TOMORROW | Synchronizing Light and Shadow | First Solo Exhibition in Saudi Arabia @hafezgallery | #Egyptian #Artist Ibrahim El Dessouki | December 3 - January 14th, 2015



Hafez Gallery is proud to present Egyptian artist Ibrahim El Dessouki's first solo exhibition in Saudi Arabia. ”Synchronizing light and shadow”


Opening on 3rd december and ongoing until 14th January 2015. The exhibition will be showing a range of works from across the artistʼs most seminal series.


A trailblazer in the world of Egyptian contemporary painting, El Dessouki is renowned for his personal and unique style using the time-honored medium of oil painting, a style that together with his distinctive choice of subject, consummately encapsulates the spirit of modern day Egypt, but also, draws from the echoes of its rich cultural past. El Dessouki successfully treads that precarious thin line, neither completely conforming to tradition, nor completely rebelling against it.
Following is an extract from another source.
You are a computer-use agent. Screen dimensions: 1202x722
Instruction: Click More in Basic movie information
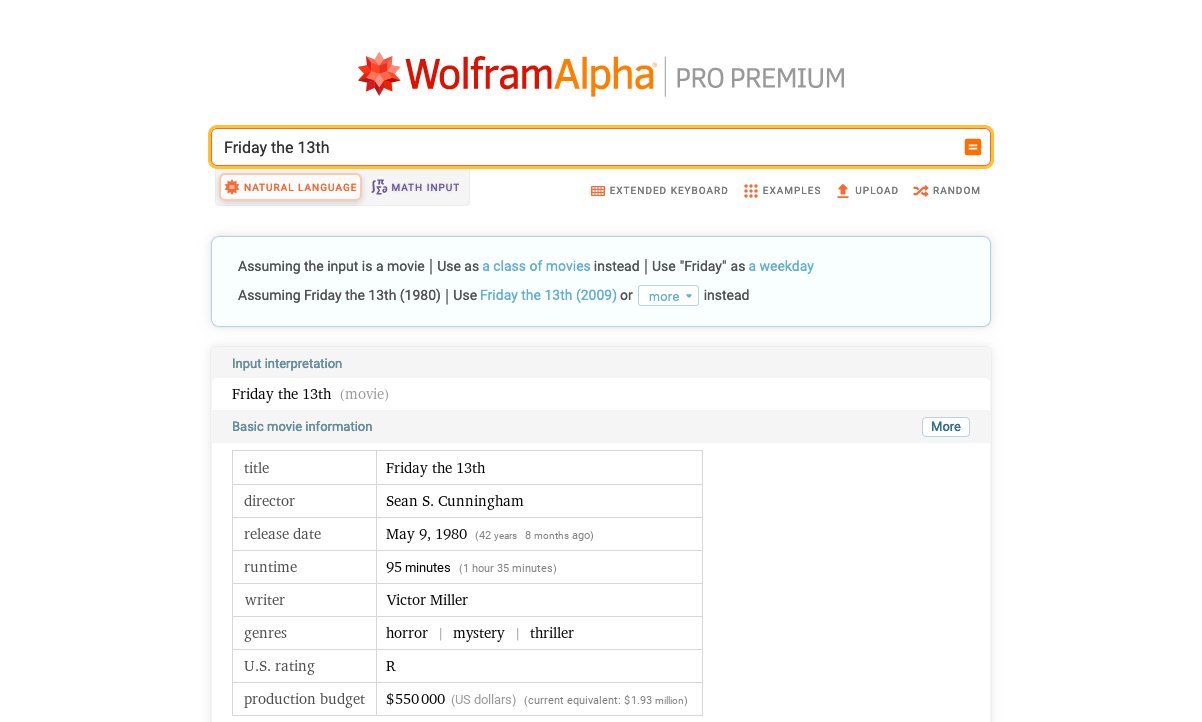945,427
By far El Dessouki's favorite and most prolific subject is the female figure. His paintings summon the archetypal Egyptian woman, with a well-rounded figure and Pharonic features. With their gossamer-like robes that neither reveal nor conceal, they resemble deities in their statue form, for their eyes remain impenetrably blank, staring sphinx-like into the unseen, alluding to the mysteries beyond.

El Dessouki delves even further into the sacred visual landscape of ancient Egypt with his paintings of the columns and temples of the ancient city of Luxor. However, far from being ordinary architectural representations, El Dessouki's columns hum with a mystical energy. The columns cast shadows that place the site firmly across the threshold of two worlds, one set in darkness the other in light. The structures appear monumental and awe- inspiring, making the viewer feel tiny in comparison, although the paintings are in reality no larger than human-size.


Also featuring strongly in El Dessouki's practice is the environment, which can be divided into two domains, the outdoor and the indoor. His indoor compositions are made of a carefully selected arrangement of everyday objects. The outdoor pictures are arresting landscape paintings and drawings that are all at once peaceful, yet untamed. The two environments work together to reveal both the visual and the social landscape of Egypt today, via the artistʼs unique perspective.

The title of the exhibition Synchronizing light and shade brings into play El Dessouki's use of shadowing to create the perfect harmony between light and darkness, they do not battle in his paintings, they revolve, engage and play. His paintings evoke an eerie and mysterious quality, which rather than disturb the viewer, somehow appear tranquil and serene. El Dessouki's work nurtures the state of dream before wakefulness, the imagination before the rational, the soul before the body.

written by Aya Alireza & Raneem Farsi




Biography
Born in Cairo, Egypt, in 1969, El Dessouki descends from a family of artists. Both his father, El dessouki Fahmi, and mother Atyat Sayed were well-known and established Egyptian expressionist painters and free-thinking intellectuals, both of whom greatly influenced the artist that El Dessouki would become.

El Dessouki's painting style is defined by his unique treatment of paint, which concentrates on his ability to create subtle changes in its texture; his unusual use of negative space; and his deft manipulation of shadow and light. While the artist's painting genres encompass portraiture, landscape and still life, his subject matter is very much Egypt- centric. El Dessouki's paintings capture his own unique and hypnotic perspective of the soul and essence of Egypt.

El Dessouki obtained a BA in Fine Arts from Helwan University in Cairo 1992, a MA on the subject of “The London School and British Painting since 1945” in 1997 and a PhD on “Dynamics in painting“ in 2003. He has exhibited widely in both the Middle East and Europe, including an exhibition at Bousheri Gallery in Kuwait (2012), the ʻOm Kulsoum' exhibition at Paris's Institut du Monde Arabe (2008) and at Casa Arabi in Madrid (2014). His work is included in the collections of the Egyptian Museum of Modern Art and the Arab Museum of Contemporary Art in Qatar.